October 11, 2017; The New Yorker
The world seems to have turned upside down since Trump was elected president. Not that we didn’t have challenges before, but, more suddenly than perhaps we expected, norms many thought hidden in the recesses of the national psyche have once again erupted into the light. In a recent New Yorker article, Maria Konnikova explains, “While our biases are slow to change…our norms can shift at the speed of social life.” While this can be disconcerting, it also offers direction to those of us seeking to shift them in a more inclusive direction.
Although many of us in the nonprofit sector and social movements rail against bias, the reality of being human means that bias is inescapable. What we do have choice over is how much we let bias influence our actions. Psychologists Susan Fiske and Steven Neuberg call the process by which bias influences behavior the “continuum model of impression formation,” which, as the name implies, asserts that “our reliance on stereotypes in decision-making exists on a continuum and shifts by degrees, rather than operating in absolutes.”
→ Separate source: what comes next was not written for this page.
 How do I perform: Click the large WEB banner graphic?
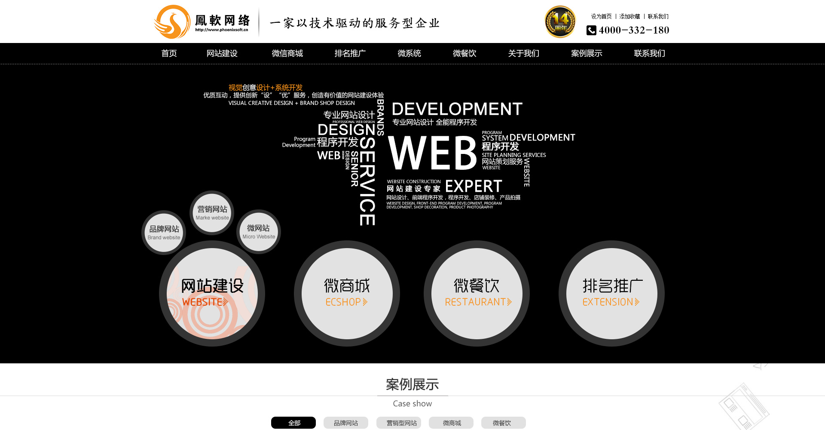tap(432, 153)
One of the factors that influences stereotype-based decision-making is the voice of authority figures. In the United States, this can be seen in the recent decision by the Supreme Court (an authority) establishing same-sex marriage as a constitutional right. A study by E.L. Paluck and Margaret Tankard looking at attitudes in the United States before and after the decision found that “while personal opinions on same-sex marriage hadn’t shifted in the wake of the ruling, people’s perception of others’ opinions had changed almost immediately.”
Konnikova writes, “Authority figures have a strong and rapid effect on social norms in part because they change our assumptions about what other people think…Such an authority figure can create the impression of a social consensus where none exists.” Further, this phenomenon is seen to increase when the authority figure is physically close.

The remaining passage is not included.